What happens to the DNA samples and profiles of all those innocents? Most of them are kept and retained forever. The procedure to get off the NDNAD is complex and assume that one case is considered exceptional enough to justify such a procedure in the first place.

See El Reg's How to delete your DNA profile for more on this. (Note that the only process map the Metropolitan Police has published since is a rehash of the usual guidelines and the Specialist Crime Directorate 12 wrote that '[t]here is no additional information I can supply on this subject'.)

Subject profiles removals 2003 2004 2005 2006 2007 2008 (adjusted)
England & Wales forces 677 34 81 271 310 222
Other forces 23,492 19,160 21,580 21,969 21,265 19,164

The huge difference in numbers between removals of samples taken England & Wales forces and by other forces is due to differences between English & Welsh and Scottish laws. DNA profiles and samples of innocents taken by Scotland forces can't be kept forever.

Whether England and Wales forces can keep stalling on the removal of DNA profiles (and destruction of DNA samples) of innocents has gone all the way to the Grand Chamber of the European Court of Human Rights:

"The [Marper and S v. UK] case concerns the decision to continue storing fingerprints and DNA samples taken from the applicants after unsuccessful criminal proceedings against them were closed." The hearing was in February and the ruling will be given later this year. (Note that the adjusted figure for 2008 is based on data up to September adjusted for the rest of the year.)
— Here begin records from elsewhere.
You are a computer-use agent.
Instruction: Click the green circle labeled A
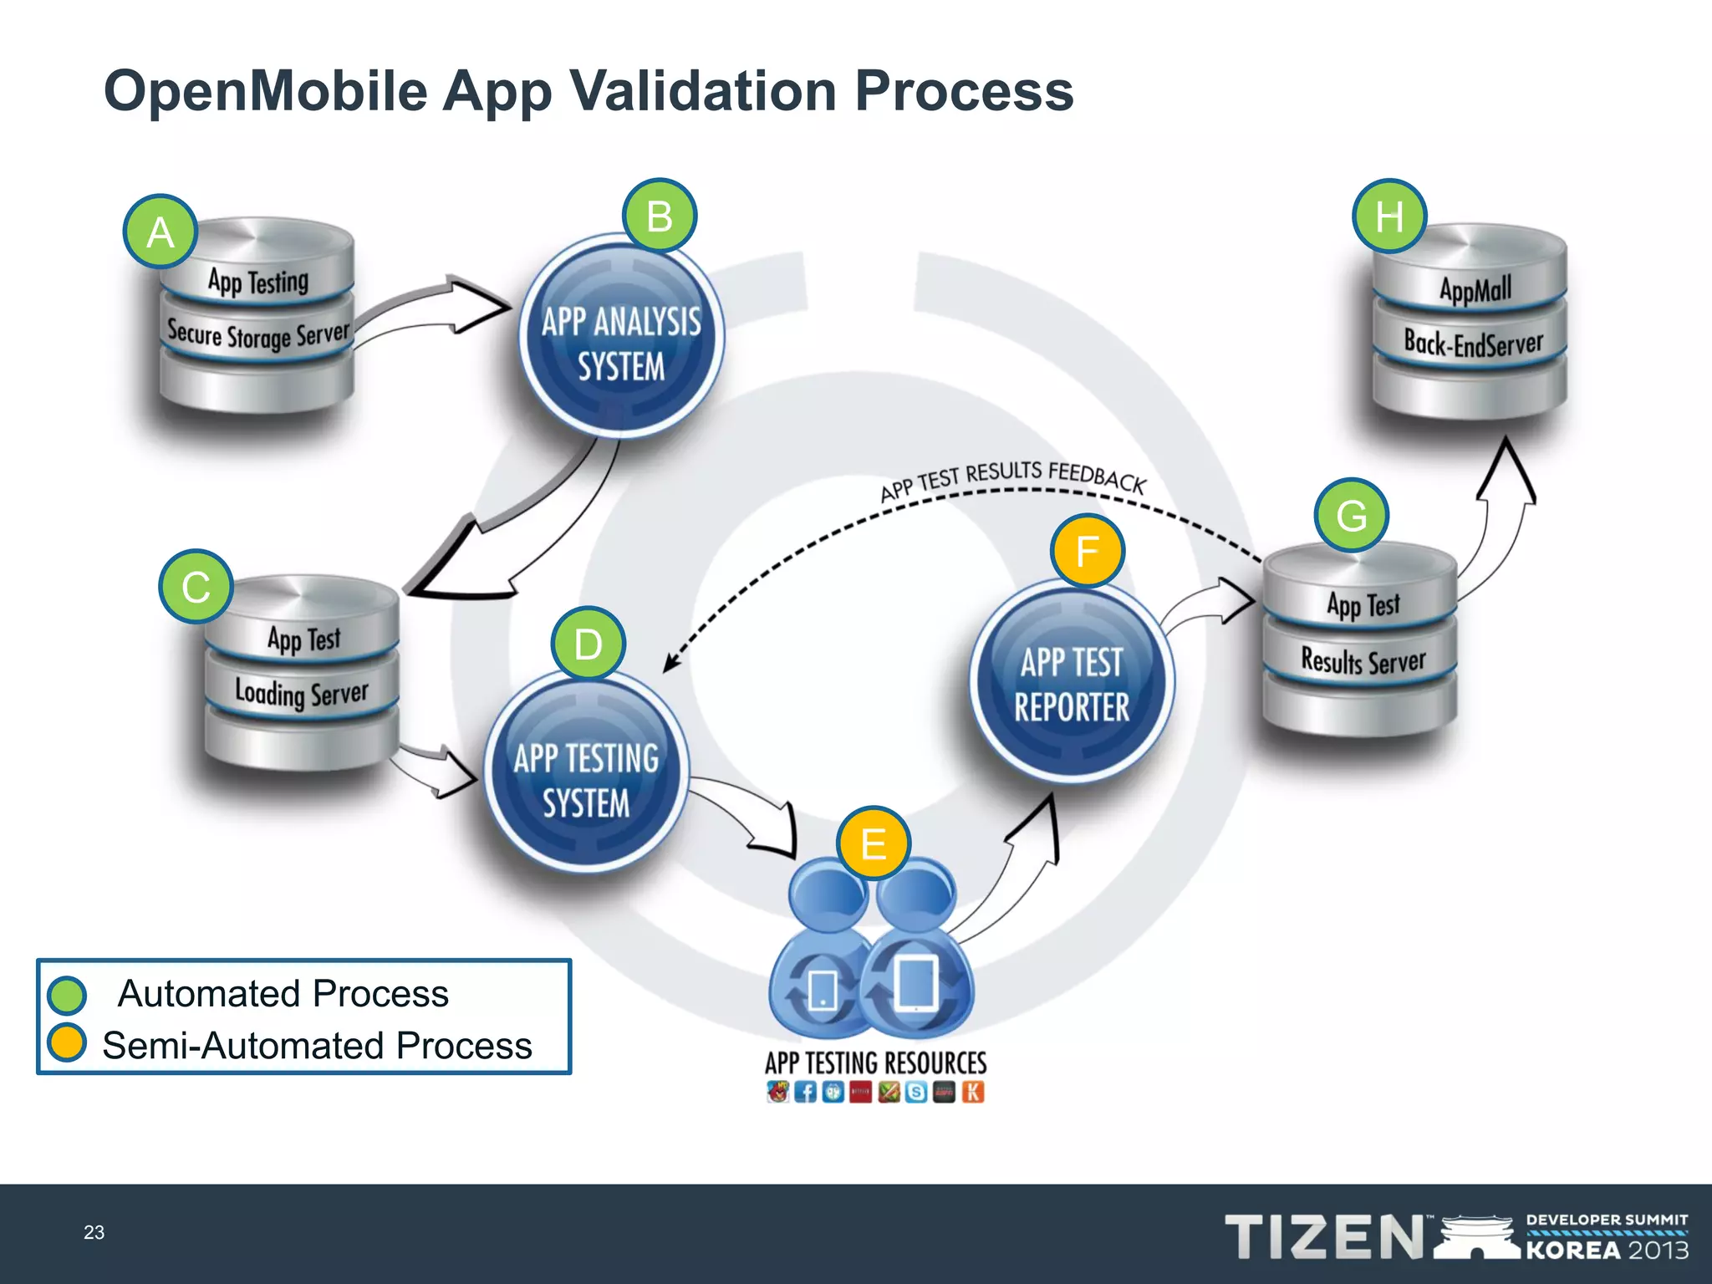(x=160, y=232)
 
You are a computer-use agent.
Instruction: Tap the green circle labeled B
(x=660, y=216)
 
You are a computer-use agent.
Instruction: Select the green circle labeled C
(x=196, y=586)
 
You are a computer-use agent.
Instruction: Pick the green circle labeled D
(x=588, y=644)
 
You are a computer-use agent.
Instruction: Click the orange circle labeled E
(x=874, y=843)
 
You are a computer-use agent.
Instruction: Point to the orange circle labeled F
(x=1087, y=551)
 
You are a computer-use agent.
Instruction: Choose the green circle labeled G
(x=1351, y=515)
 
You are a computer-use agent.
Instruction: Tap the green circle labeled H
(x=1388, y=217)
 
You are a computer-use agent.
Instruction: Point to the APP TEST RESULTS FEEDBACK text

I did not request the data for calendar additions to the NDNAD, but to put things in perspective, the yearly average number of subject profiles added to the NDNAD for the the financial years 2005-07 was 711,645 (NPIA NDNAD Annual report data). For England and Wales forces it was 646,767 (John Reid in Parliament written answers).

Profiling at a young age

There's particular concern as to how many young individuals are included in the NDNAD. Depending on whether you consider the NDNAD as a criminal database, being included in it at a young age is worrying.
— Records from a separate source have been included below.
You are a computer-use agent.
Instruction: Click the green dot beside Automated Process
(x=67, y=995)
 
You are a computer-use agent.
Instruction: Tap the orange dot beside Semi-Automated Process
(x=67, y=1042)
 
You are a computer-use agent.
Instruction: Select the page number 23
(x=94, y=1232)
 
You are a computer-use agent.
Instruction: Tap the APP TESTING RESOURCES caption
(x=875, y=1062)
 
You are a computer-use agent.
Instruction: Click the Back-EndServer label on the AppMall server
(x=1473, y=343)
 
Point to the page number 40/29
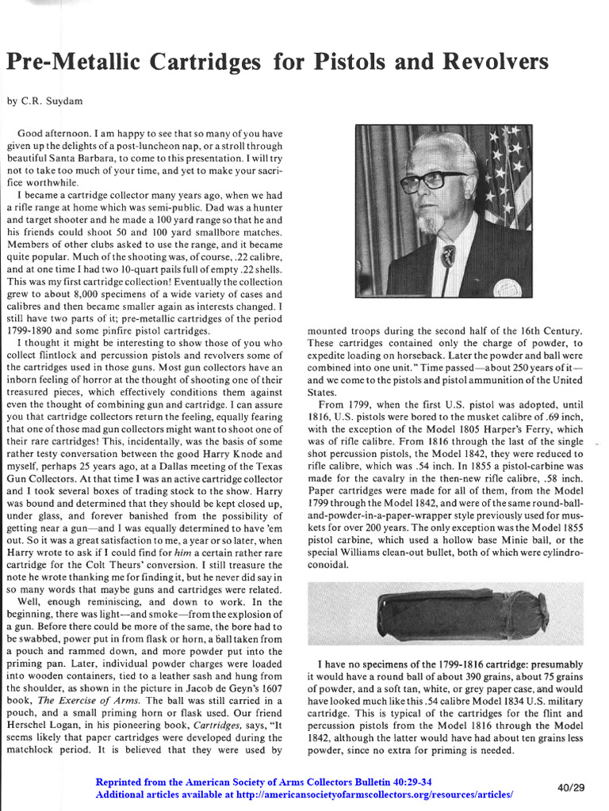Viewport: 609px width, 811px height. click(x=570, y=787)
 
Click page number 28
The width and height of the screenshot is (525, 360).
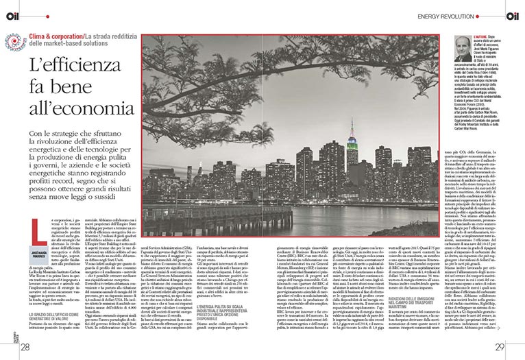point(24,348)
(At 2008-09-01) England & Wales forces Other forces
Total subject profiles from 10-17 year old 343,745 10,671

The England & Wales forces again lead in in their aggressiveness to sample DNA. Six pe rcent of all the profiles in the NDNAD were taken by other forces, but only three percent of the DNA profiles of subjects 10 to 17 years old (when the report was ran) was for samples taken by other forces.

The NPIA last ran a more complete report concerning 10-17 year-olds on 2008-04-10:

(At 2008-04-10 for England & Wales forces) Total individuals Percentage of total
With a conviction, caution, formal warning or reprimand 264,297 87%
No conviction, caution, formal warning or reprimand listed 39,095 13%
Estimated total number of individuals 303,393 100%

(The number of those with a PNC record is one less that the estimated total number of individuals. The NPIA did not state if there's one youngster with a PNC record already removed, which is unlikely or whether this should be viewed as a statistical error). From the above table, it can be seen that at least 39,095 innocent youngsters are affected.

If you happen to live in England or Wales, being young or innocent, or both, is not enough to ensure you won't be captured in this massive database. ®


It can be argued that retaining DNA profiles of individuals is not even effective in solving crimes. Helen Wallace, from GeneWatch, debunked this assumption last year when looking at who should be on the NDNAD:

"Collecting more DNA from crime scenes has made a big difference to the number of crimes solved, but keeping DNA from more and more people who have been arrested - many of whom are innocent - has not. Since April 2003, about 1.5 million extra people have been added to the Database, but the chances of detecting a crime using DNA has remained constant, at about 0.36%."

(Two days ago, the Lords voted in favour of an amendment to the Counter Terrorism Bill, which aims 'to try to spark a national debate about the retention of samples and to inform the public about what information is being held on them'.)